Una evidente inestabilidad emocional que comenzó a manifestarse a los veinte años, la llevó a consultar a un psicólogo que concluyó su examen recetándole más psicólogos y exámenes.
Elisa se daba cuenta que había comenzado a odiar a sus padres, ya que el mundo real en que habitaba no era el que le habían pintado. Y sus noches comenzaron a hacerse interminables. Ya no alcanzaba el momento en que el deseo que latía dentro de su cuerpo, estallaba en una breve conflagración. Elisa lo sabía muy bien, por muchos años había llenado su cabeza de ensueños multicolores, agradables. Luego, de nuevo la melancolía, después del sudor y el jadeo.
Su relación con Luis fue larga, intensa y profunda. El siempre tenía la amabilidad de llevarla a pasear, para hablar largamente del destino común, desgranando los detalles de la vida futura, del amor a compartir para siempre. Siempre, a la vuelta del cine, los sábados por la noche, Luis estacionaba su automóvil bajo algún árbol del parque y comenzaba a besarla, a acariciarla. Era algo que para Elisa estaba permitido hasta cierto punto y siempre lograba que Luis no lo franqueara. Lástima que Luis, que tanto admiraba y quería a Elisa, un día se fue para casarse con otra.
Yo la conocí esa noche en casa de unos amigos, los que siempre invitaban a Elisa a quien todos comenzaban a ver como la amiga soltera. A mí me agradó de inmediato, sorprendiéndome su actitud: estaba como abstraída mirando un libro por fuera de la alegría de la reunión. Era, sin duda, una bella mujer, con sus flamantes treinta años y su departamento en la calle Paunero, su primera liberación.

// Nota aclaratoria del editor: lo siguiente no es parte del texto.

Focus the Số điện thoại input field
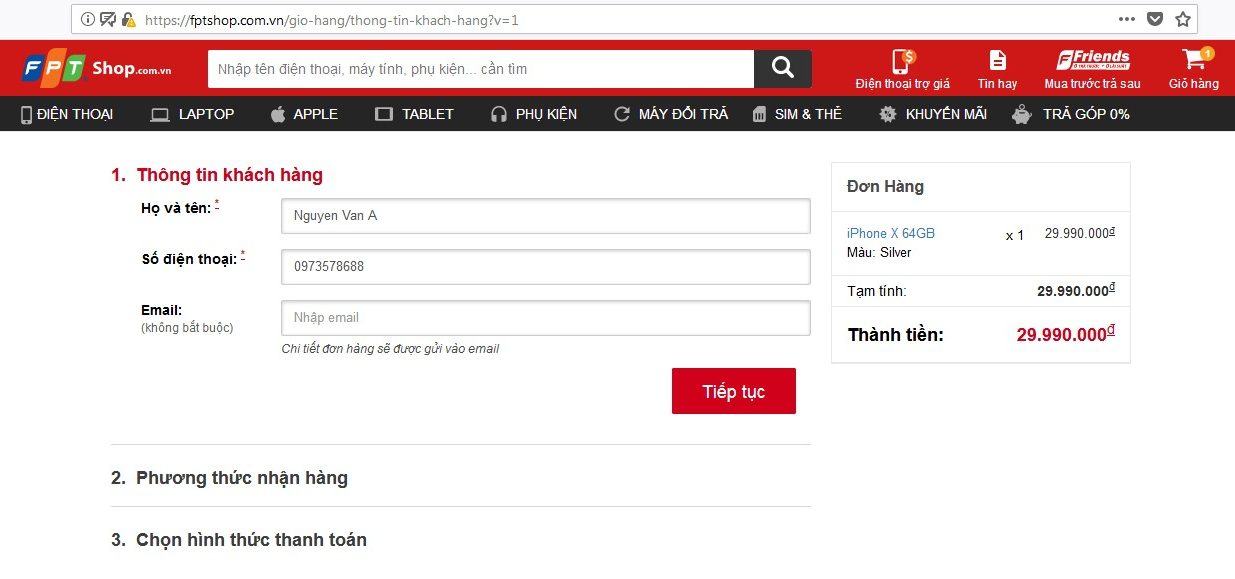The height and width of the screenshot is (579, 1235). coord(545,267)
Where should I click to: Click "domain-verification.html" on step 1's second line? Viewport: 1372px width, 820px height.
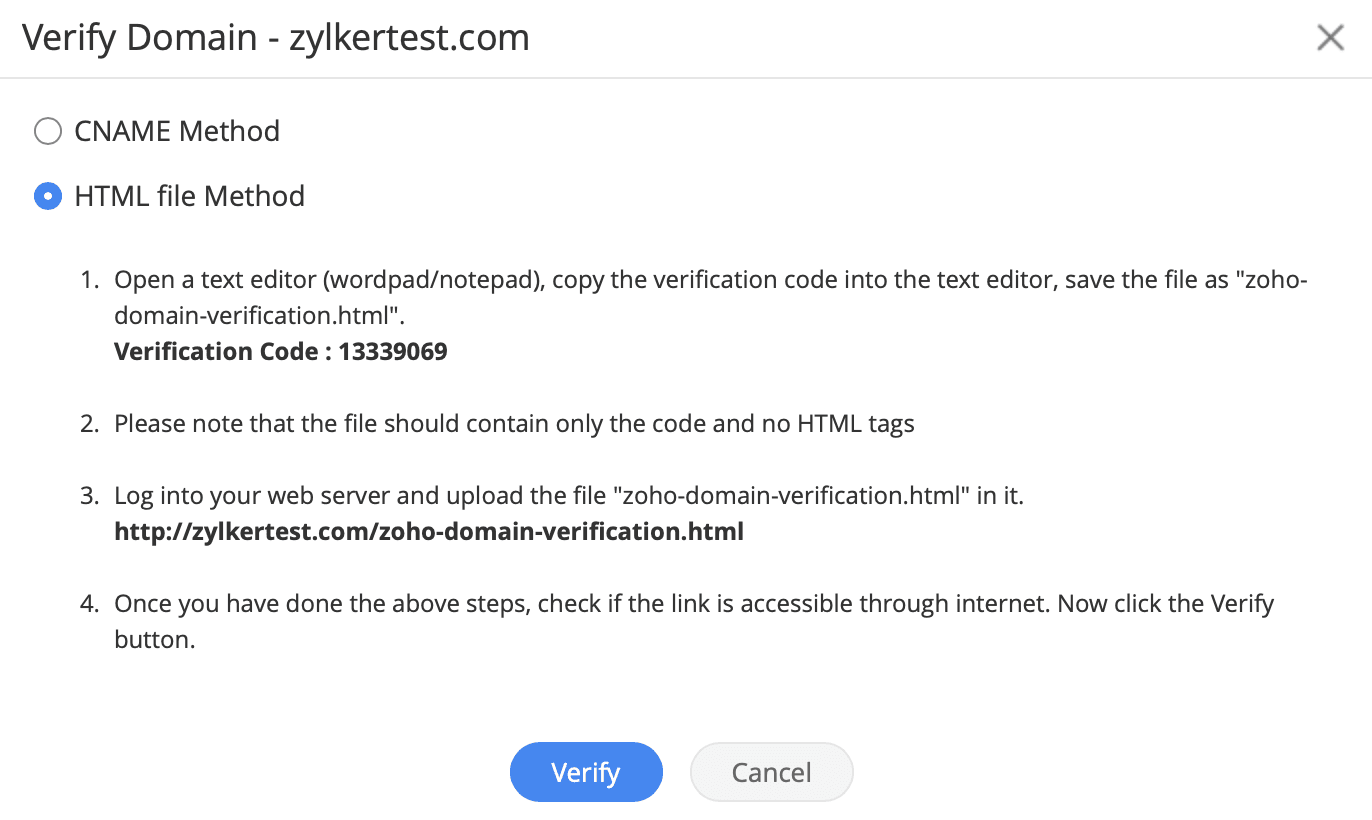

Fuimos presentados y me senté junto a ella, atraído por el aire de solemnidad que surgía de su abstracción. Fue cuando nuestras vidas comenzaron a aparecer en un diálogo que cada minuto era más abierto. ¡Vidas tan distintas! La mía tan llena de huellas indelebles y, la de ella, tan pobre en contenido pero repleta de elementos que la hacían interesante. Elisa era un ejemplo viviente de los males que provocan las sociedades cerradas, con tabúes, elementos que prevalecían en estas sociedades.
En su relato, por momentos, aparecía la angustia de la soledad y una melancolía chata y sin esperanzas. Lentamente, entre copa y copa de vino blanco me contó todos los detalles; sus desilusiones, el contenido de una vida familiar que ahora la parecía más y más vacía. Los detalles de su bien guardada virginidad -todo bañado con una solemne ingenuidad - que había conservado luchando a brazo partido para mantenerla como ofrenda de amor al hombre que la comprendiera y fuera, en definitiva, su compañero hasta la muerte.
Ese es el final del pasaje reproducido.